A tall, scraggy woman, with pale green eyes seeking each other across a formidable beak, and teeth like a twisted balustrade, greeted him with a reproachful look as he drove up to the corner store.

"Good afternoon, Miss Phrony," he said comfortably. "I expect I'm just a mite late, ain't I?"

"I should think you was!" replied the scraggy woman. "I've been waitin' full two hours, Cap'n Parks."

"Have!" said Calvin affably. "Now ain't that a sight! But it's a good thing you had such pleasant company to wait in; I'm glad of that. How do, Si? how do, Eph?" he nodded to two men who were leaning against the door-posts, chewing straws and observing the universe. "Any trade doin' with little Calvin to-day?"

"Nothin' only a box of wintergreen lozenges, I guess," said Si, the storekeeper. "Mebbe you might leave another box of broken," he added, after a glance in at his showcase. "Trade hasn't been real smart this week. You ain't goin' to charge me full price for them goods, are you, Cal?"

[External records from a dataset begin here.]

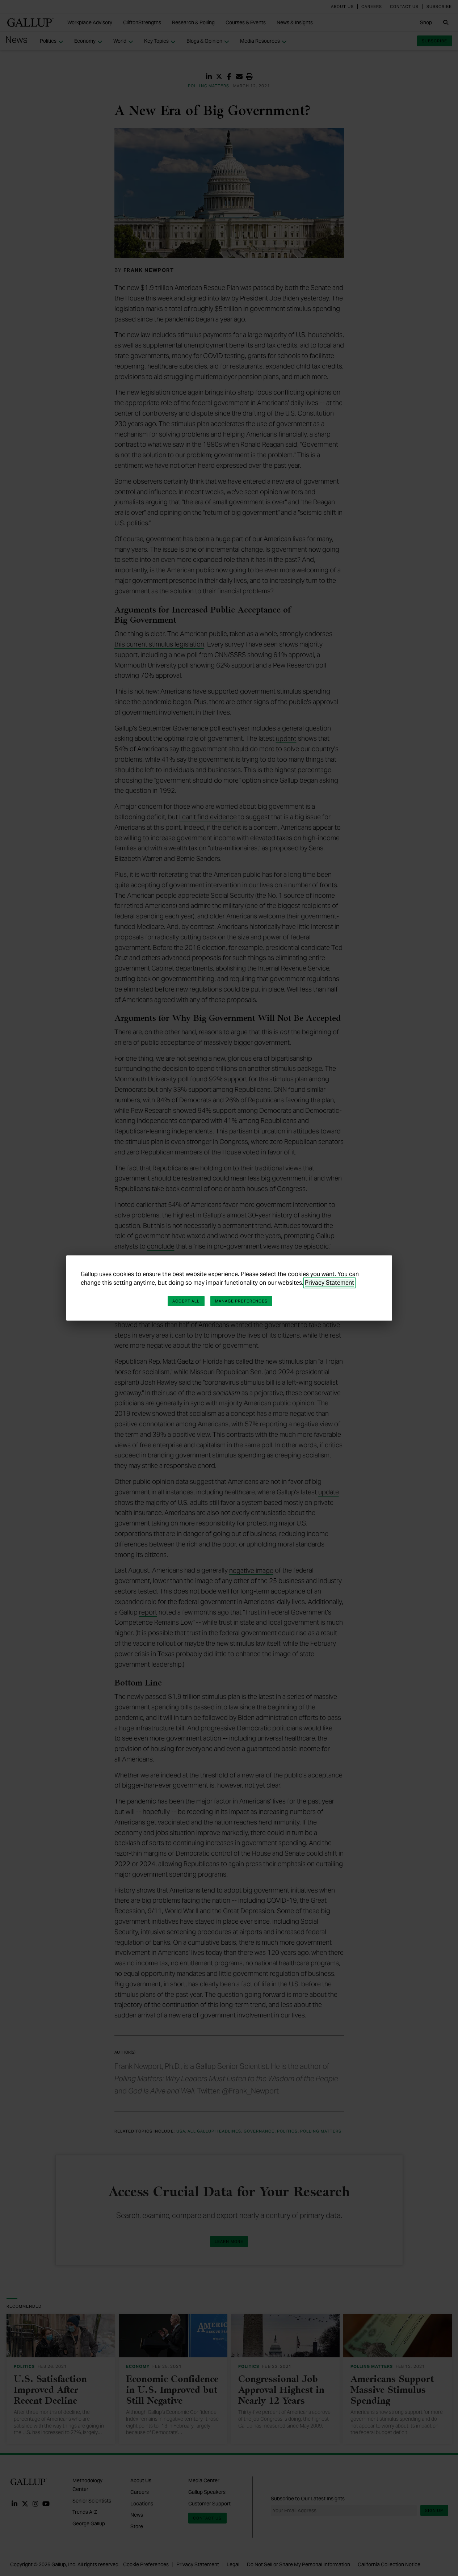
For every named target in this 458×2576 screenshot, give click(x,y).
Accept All (186, 1301)
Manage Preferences (241, 1301)
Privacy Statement (329, 1283)
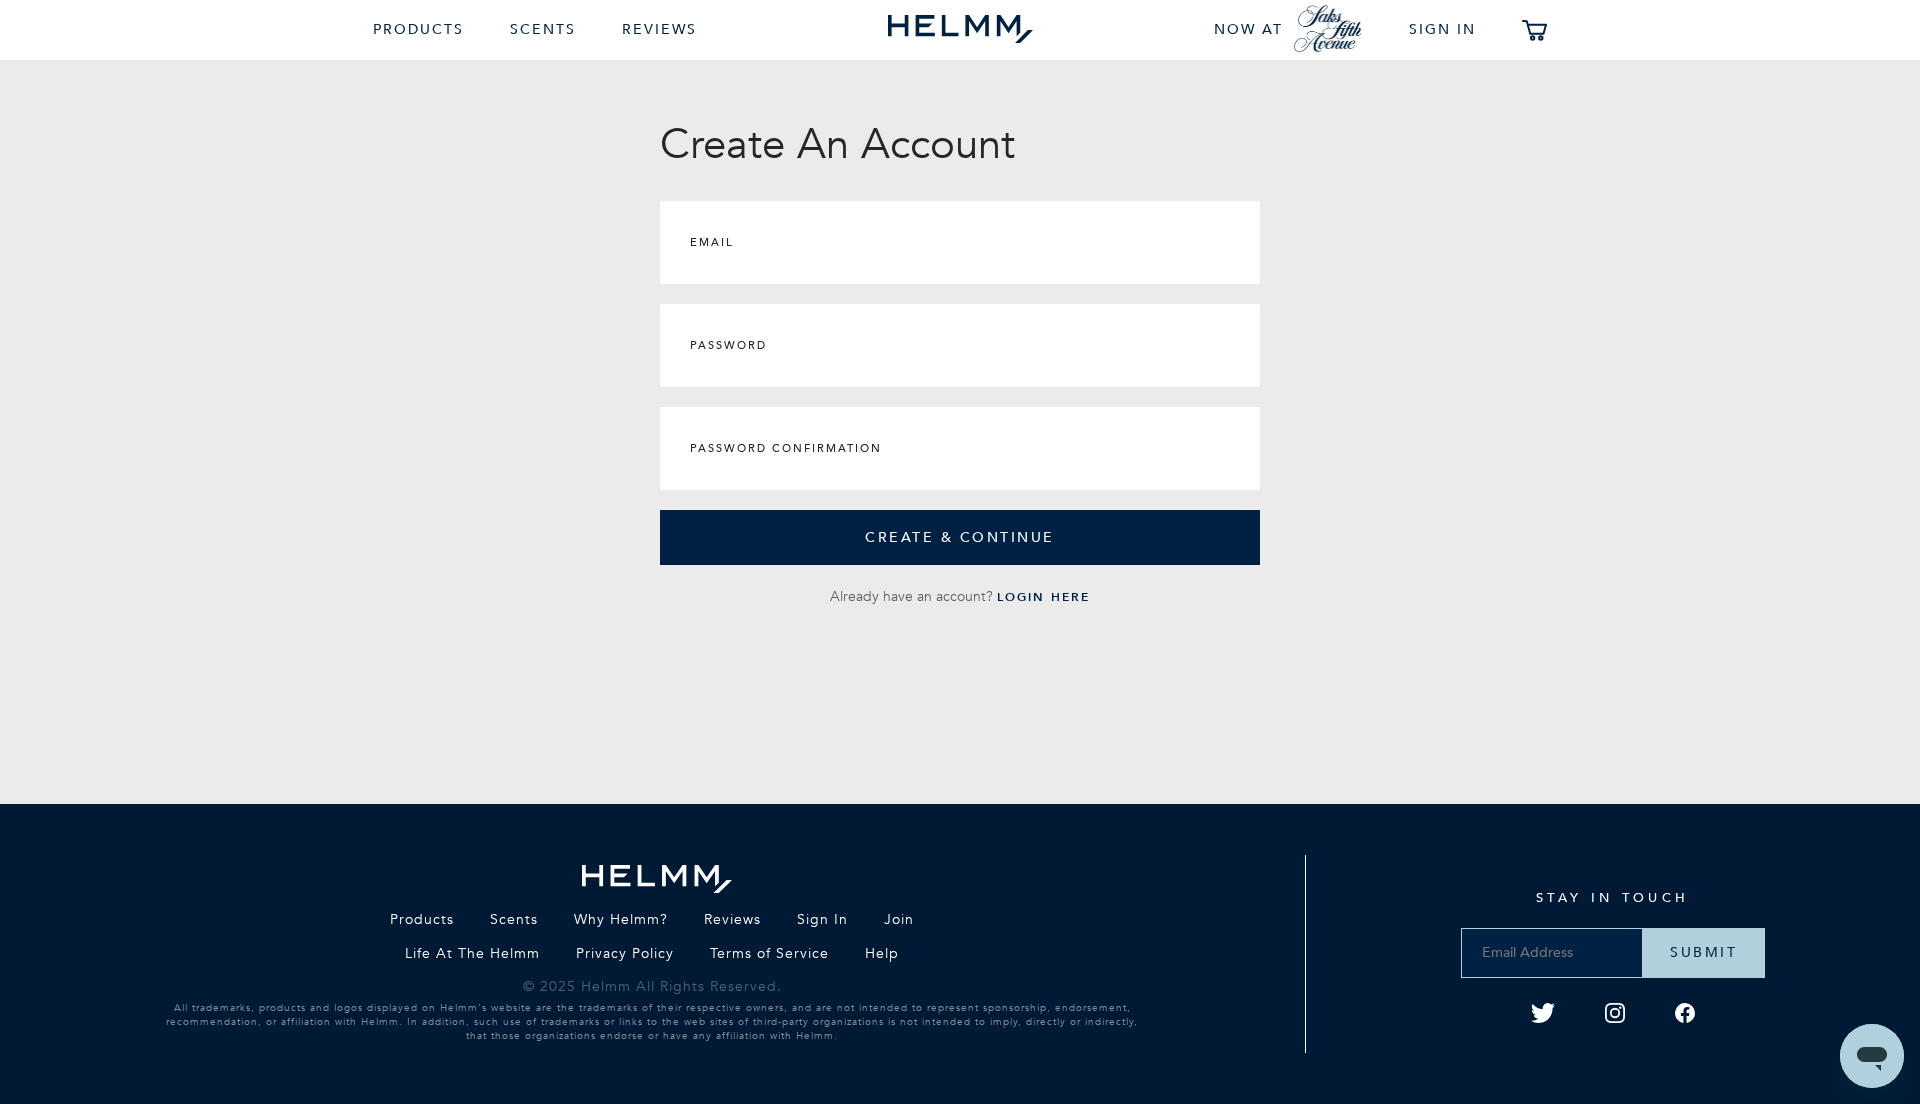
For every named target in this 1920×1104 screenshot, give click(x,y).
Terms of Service (769, 953)
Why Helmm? (621, 919)
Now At (1248, 29)
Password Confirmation (786, 448)
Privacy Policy (625, 953)
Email (712, 242)
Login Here (1043, 597)
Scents (543, 29)
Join (899, 919)
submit (1703, 952)
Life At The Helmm (472, 953)
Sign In (1442, 29)
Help (882, 953)
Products (418, 29)
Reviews (659, 29)
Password (728, 345)
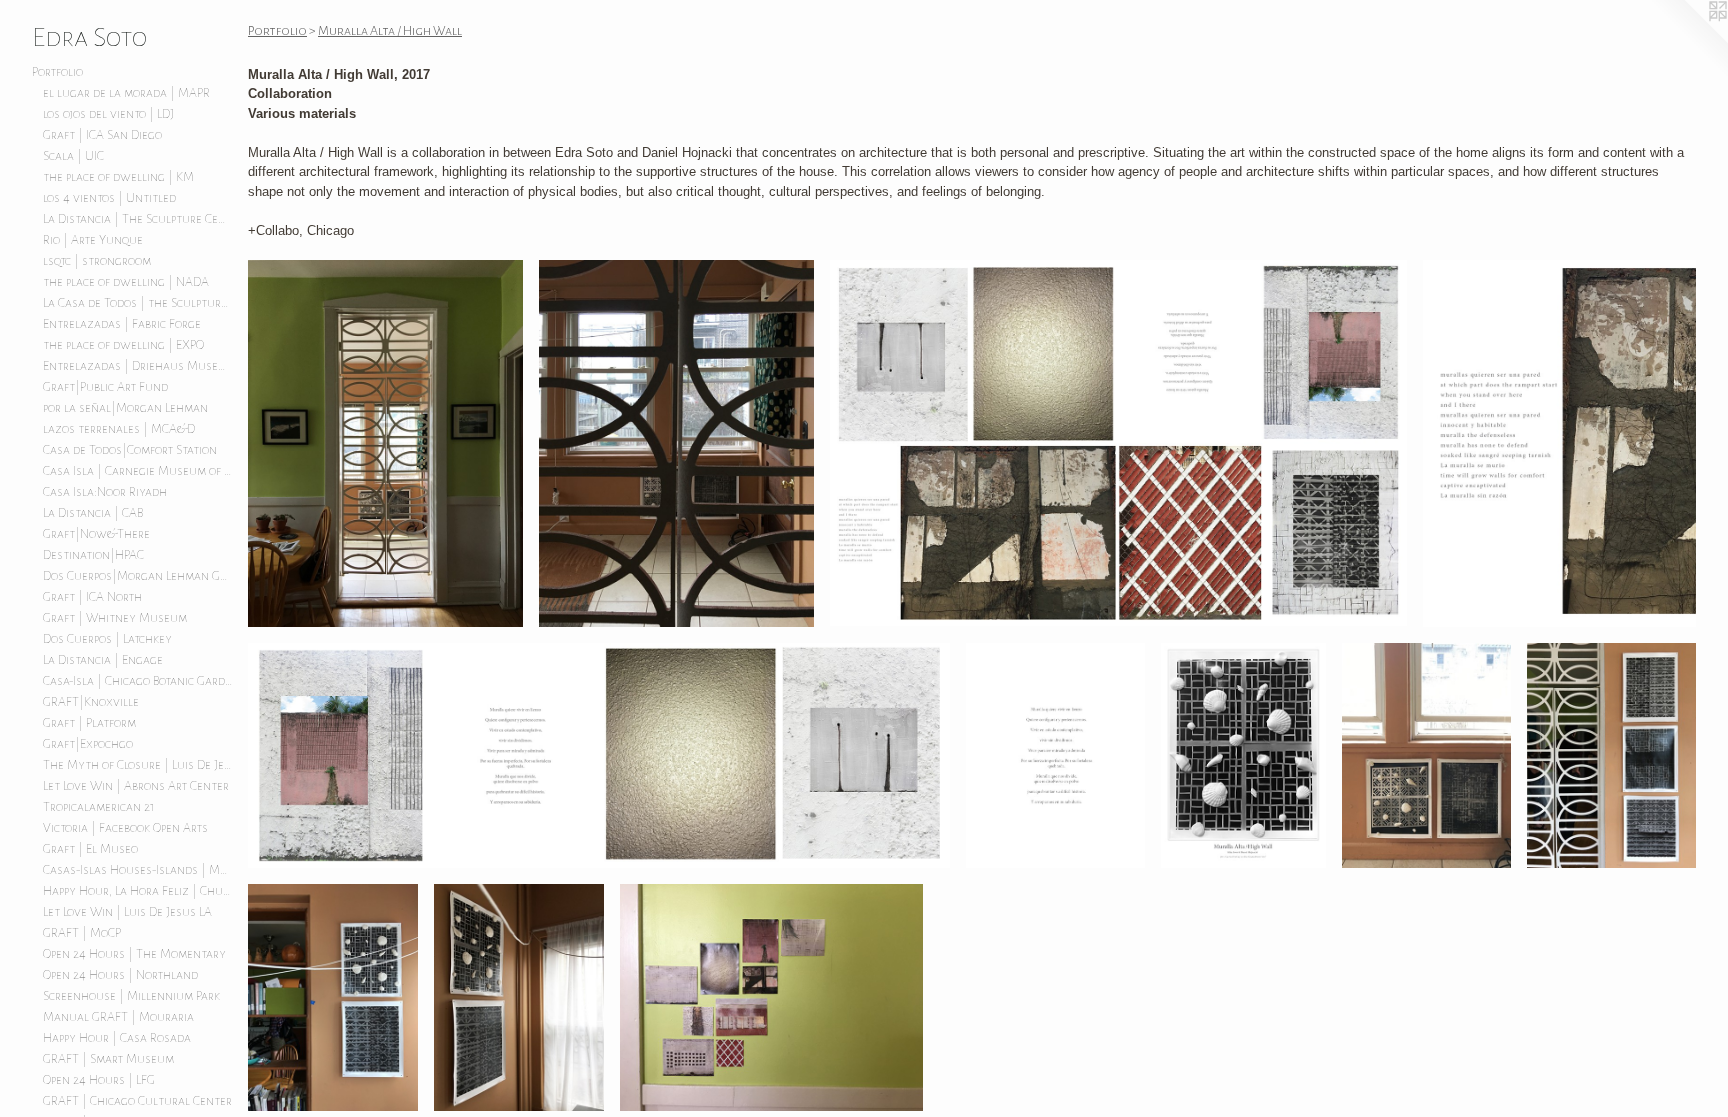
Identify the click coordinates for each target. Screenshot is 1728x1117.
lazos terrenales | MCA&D (119, 429)
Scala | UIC (73, 156)
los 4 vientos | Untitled (109, 198)
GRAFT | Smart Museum (108, 1059)
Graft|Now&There (96, 534)
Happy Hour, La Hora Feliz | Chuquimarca (138, 891)
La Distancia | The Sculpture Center (138, 219)
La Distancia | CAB (93, 513)
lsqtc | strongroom (97, 261)
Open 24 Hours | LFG (99, 1080)
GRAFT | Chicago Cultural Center (137, 1101)
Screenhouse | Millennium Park (131, 996)
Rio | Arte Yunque (93, 240)
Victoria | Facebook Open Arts (125, 828)
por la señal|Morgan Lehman (125, 408)
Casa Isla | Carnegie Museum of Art (138, 471)
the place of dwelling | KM (118, 177)
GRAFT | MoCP (82, 933)
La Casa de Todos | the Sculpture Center (138, 303)
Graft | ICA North (92, 597)
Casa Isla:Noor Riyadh (105, 492)
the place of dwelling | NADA (126, 282)
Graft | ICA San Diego (102, 135)
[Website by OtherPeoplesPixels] (1688, 40)
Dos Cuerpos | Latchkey (107, 639)
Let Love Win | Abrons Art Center (136, 786)
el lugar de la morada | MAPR (126, 93)
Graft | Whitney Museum (115, 618)
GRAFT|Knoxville (91, 702)
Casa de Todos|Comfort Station (130, 450)
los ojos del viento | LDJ (108, 114)
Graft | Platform (89, 723)
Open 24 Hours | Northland (120, 975)
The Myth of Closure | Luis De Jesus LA (138, 765)
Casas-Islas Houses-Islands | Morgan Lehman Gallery (138, 870)
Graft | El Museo (90, 849)
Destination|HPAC (93, 555)
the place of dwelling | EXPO (123, 345)
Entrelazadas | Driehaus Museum (138, 366)
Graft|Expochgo (88, 744)
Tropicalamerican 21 (99, 807)
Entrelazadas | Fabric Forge (122, 324)
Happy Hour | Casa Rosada (117, 1038)
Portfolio (57, 72)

"If I took off anything," replied Calvin, "'twould be because you were so handsome, and that wouldn't be real good for your disposition, so I expect I shall have to deny myself the pleasure. Three dollars and ninety cents—thank you, sir! Now, Miss Phrony, if you're ready—these your bundles? Why, you've been buyin' out the store, I expect! Let me help you in; up she comes! So long, boys!"

"Think she'll get him?" said Si to Eph, as they watched the wagon disappearing down the road.

"I—don't—know!" replied Si slowly. "Sometimes I think he's as simple as he is appearin', and then again I have my doubts. But one thing's sure; she's goin' to do her darndest towards it!"